If you've been reading our water-velveting series this week, then you already know that it's an excellent home-cook technique for ensuring that meats stay extremely tender in stir-fries. Unlike the more traditional method that involves cooking the meat in a hot-oil bath, water-velveted meat uses boiling water with just a little but of oil added to it. Otherwise, the velveting process is exactly the same, with the meat first marinated in a mixture of cornstarch, egg white, and seasonings.

Today's recipe features strips of chicken stir-fried with a mixture of fresh and dried mushrooms, along with a sauce made from soy and oyster sauces. The crunchy bite of the rehydrated dried wood ear mushrooms, which you can find in most Asian markets, adds a nice texture to the dish. (They are great in other stir-fries as well and also in these delicious pan-fried vegetable dumplings.) When using oyster sauce, a little goes a long way, so be careful not to pour out too much at once.

Here are the basic steps:

I start by marinating the chicken strips in the velveting mixture (a combination of cornstarch, egg white, rice wine, and seasonings) for 30 minutes.

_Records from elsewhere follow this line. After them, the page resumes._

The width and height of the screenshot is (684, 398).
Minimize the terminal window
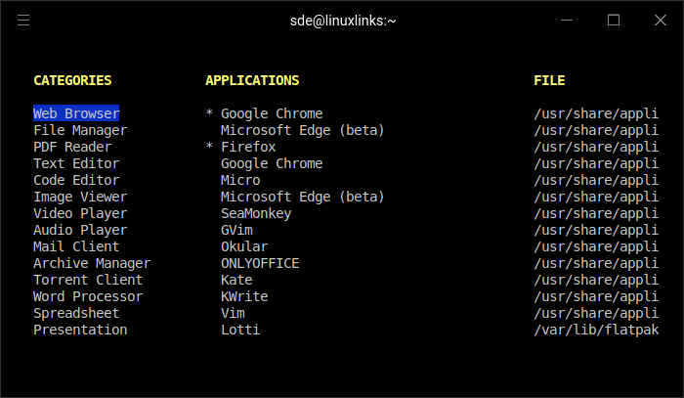pos(568,20)
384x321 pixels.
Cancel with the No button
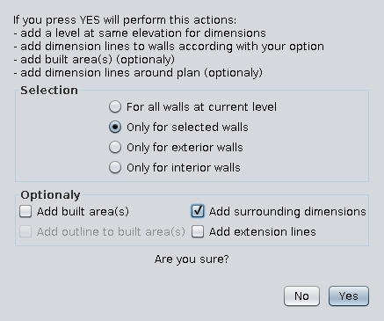click(x=301, y=296)
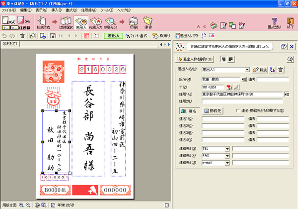298x209 pixels.
Task: Click the 印刷チェック print check icon
Action: (x=114, y=22)
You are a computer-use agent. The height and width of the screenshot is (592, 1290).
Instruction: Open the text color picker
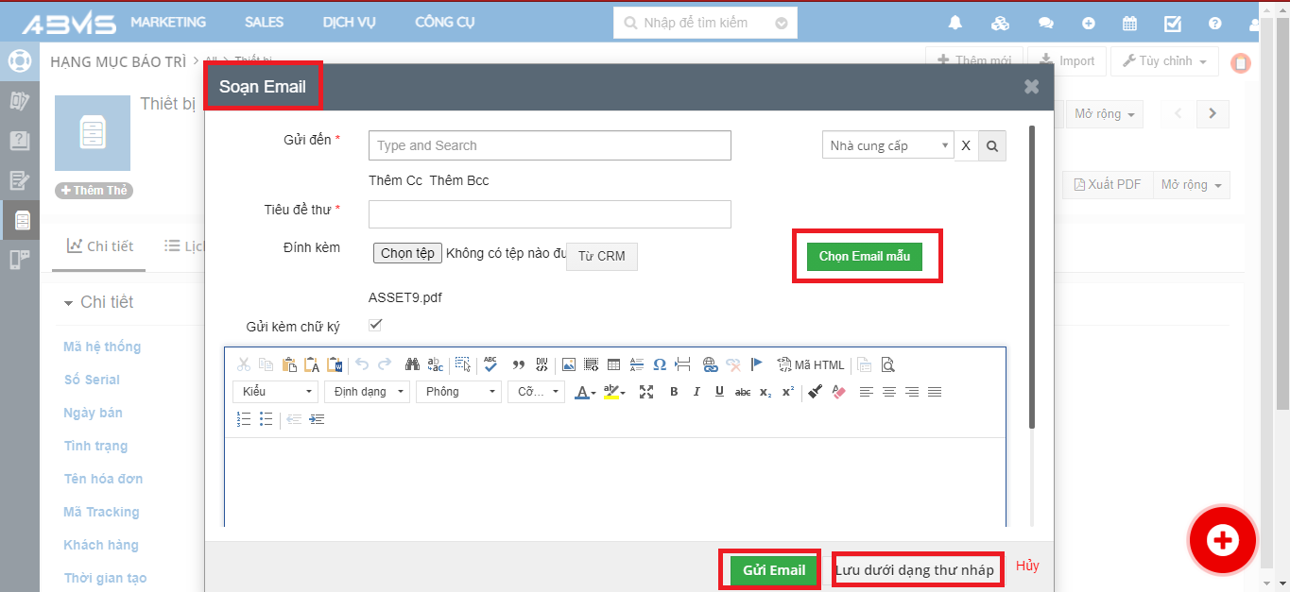pos(586,392)
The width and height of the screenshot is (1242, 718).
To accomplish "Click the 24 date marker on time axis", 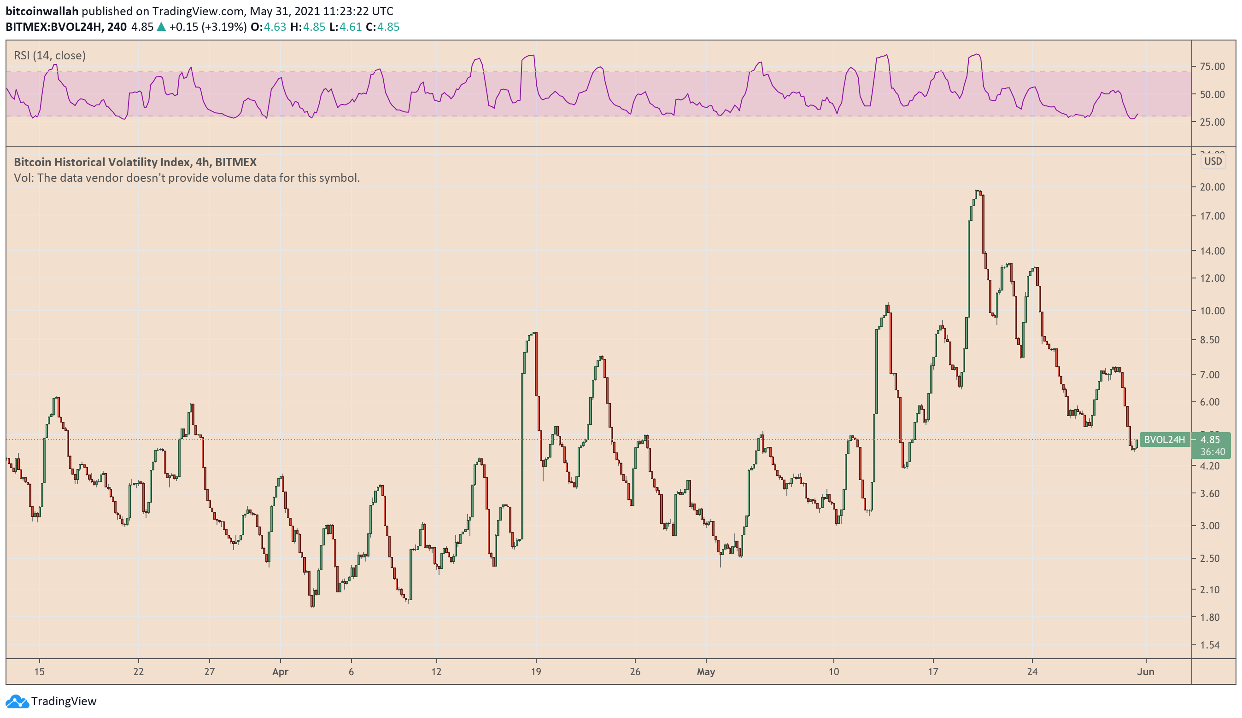I will click(x=1032, y=672).
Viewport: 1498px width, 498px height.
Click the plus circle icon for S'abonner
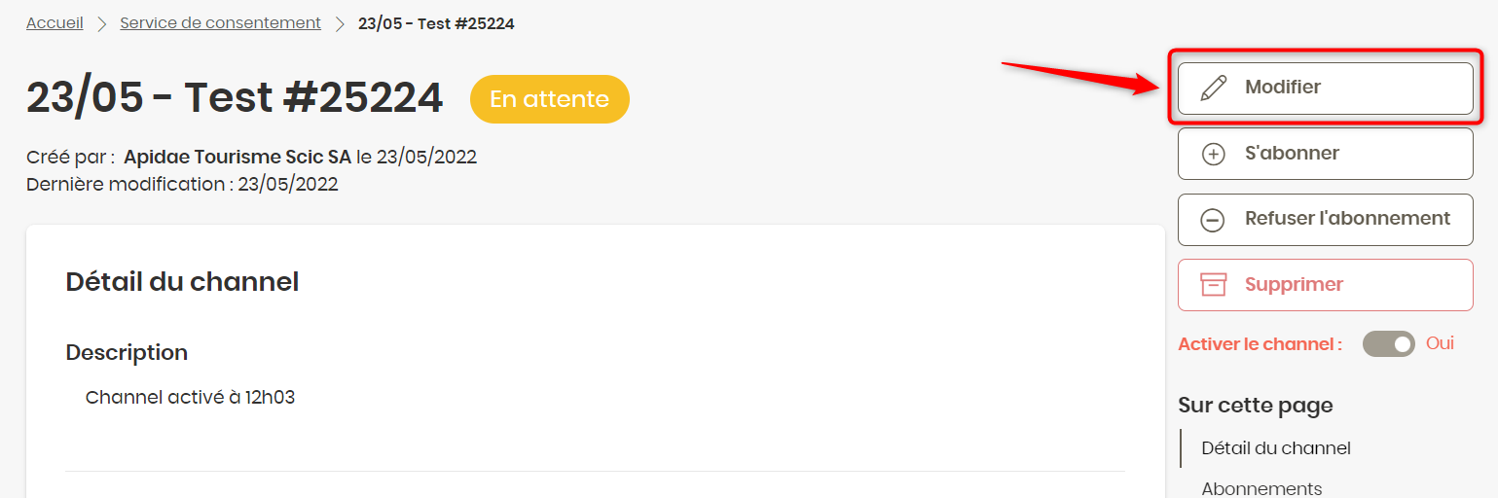pyautogui.click(x=1213, y=154)
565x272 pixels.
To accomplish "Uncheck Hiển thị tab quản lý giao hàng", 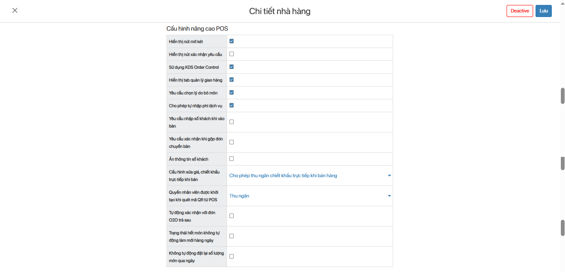I will click(x=232, y=79).
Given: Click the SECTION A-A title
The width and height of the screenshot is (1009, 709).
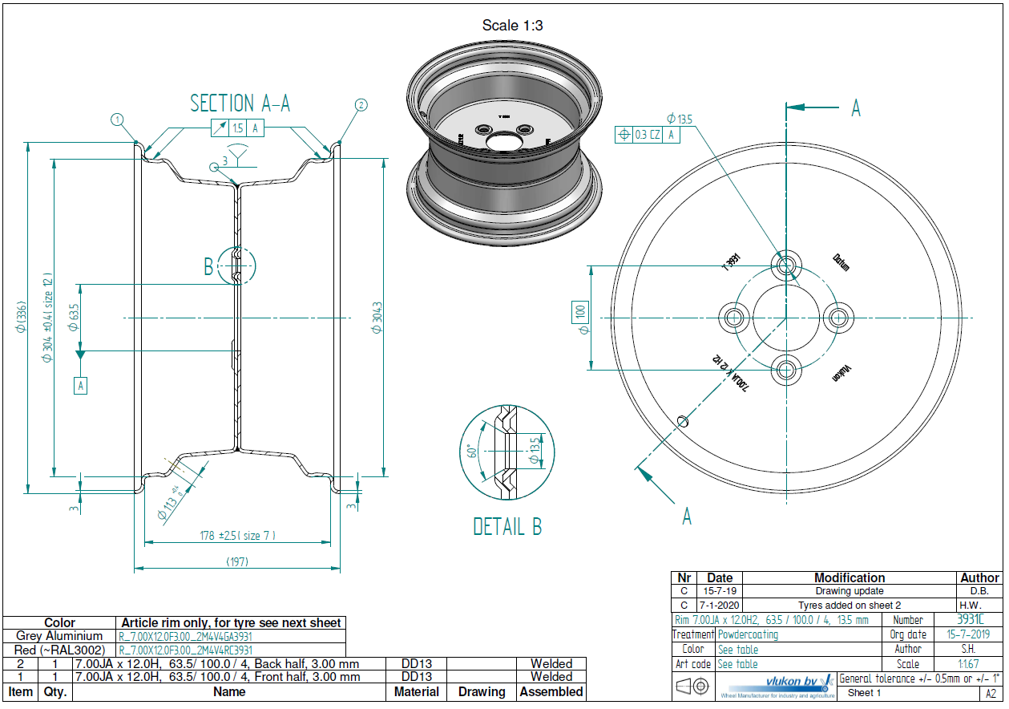Looking at the screenshot, I should coord(240,103).
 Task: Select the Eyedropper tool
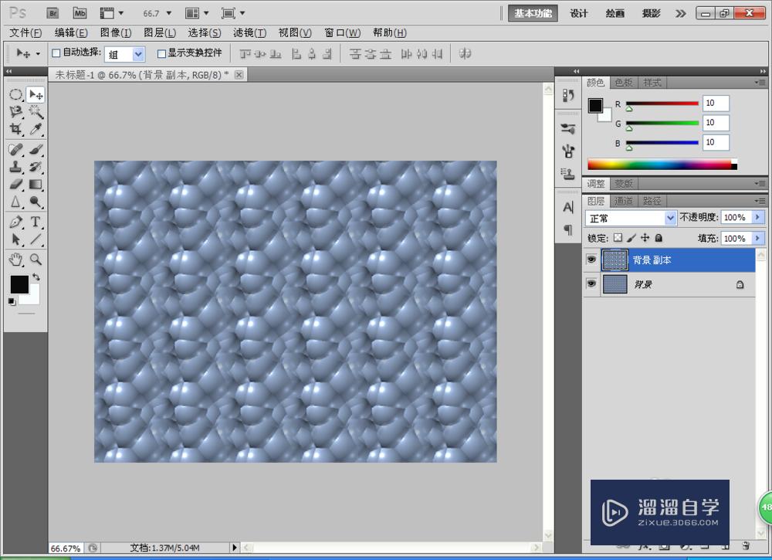36,130
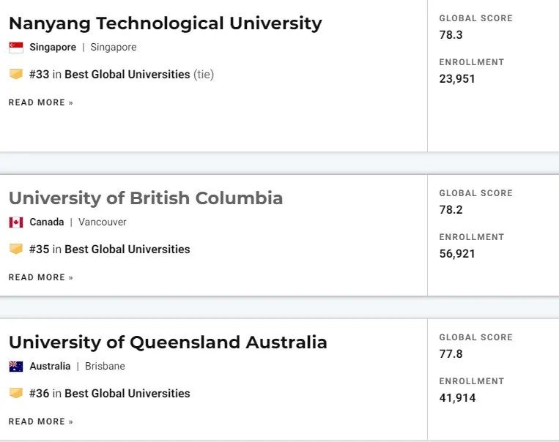
Task: Click the 56,921 enrollment value
Action: tap(457, 254)
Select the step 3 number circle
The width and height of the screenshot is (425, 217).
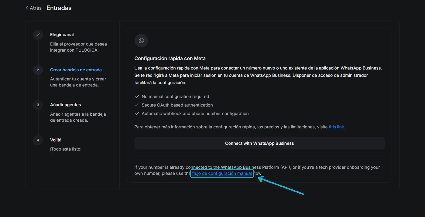38,105
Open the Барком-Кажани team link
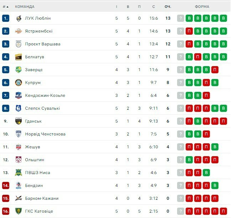Screen dimensions: 232x218 pyautogui.click(x=42, y=198)
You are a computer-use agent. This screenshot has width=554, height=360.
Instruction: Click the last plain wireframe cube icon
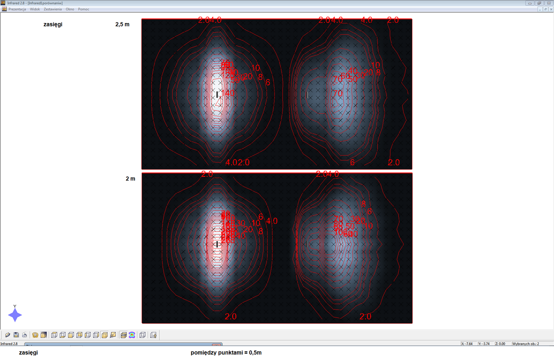142,335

Then I get the water boiling in the wok, and drizzle a small amount of oil on top.

The chicken takes a quick spin in the boiling water, just long enough to turn the exterior opaque while leaving it still raw inside, about 40 seconds. I drain it and give the chicken a good shake so that it isn't too wet the next time it goes into the wok for stir-frying.

Then I wipe out the wok, and stir-fry the fresh mushrooms in it first until they release their water.

I follow that with the rehydrated wood ear mushrooms, and cook all the mushrooms until their excess water is gone and they're starting to brown. One they're ready I transfer them to a plate.

I add a little more oil to the wok, then stir-fry the chicken next. Working in batches like this with wok stir-fries is important since home burners don't put out enough heat to properly stir-fry all of the ingredients at once.

Then I add the mushrooms back in, toss them to combine, then add the sauce. I keep cooking, tossing and stirring, until the sauce thickens and coats the chicken and mushrooms. Then it's ready to serve.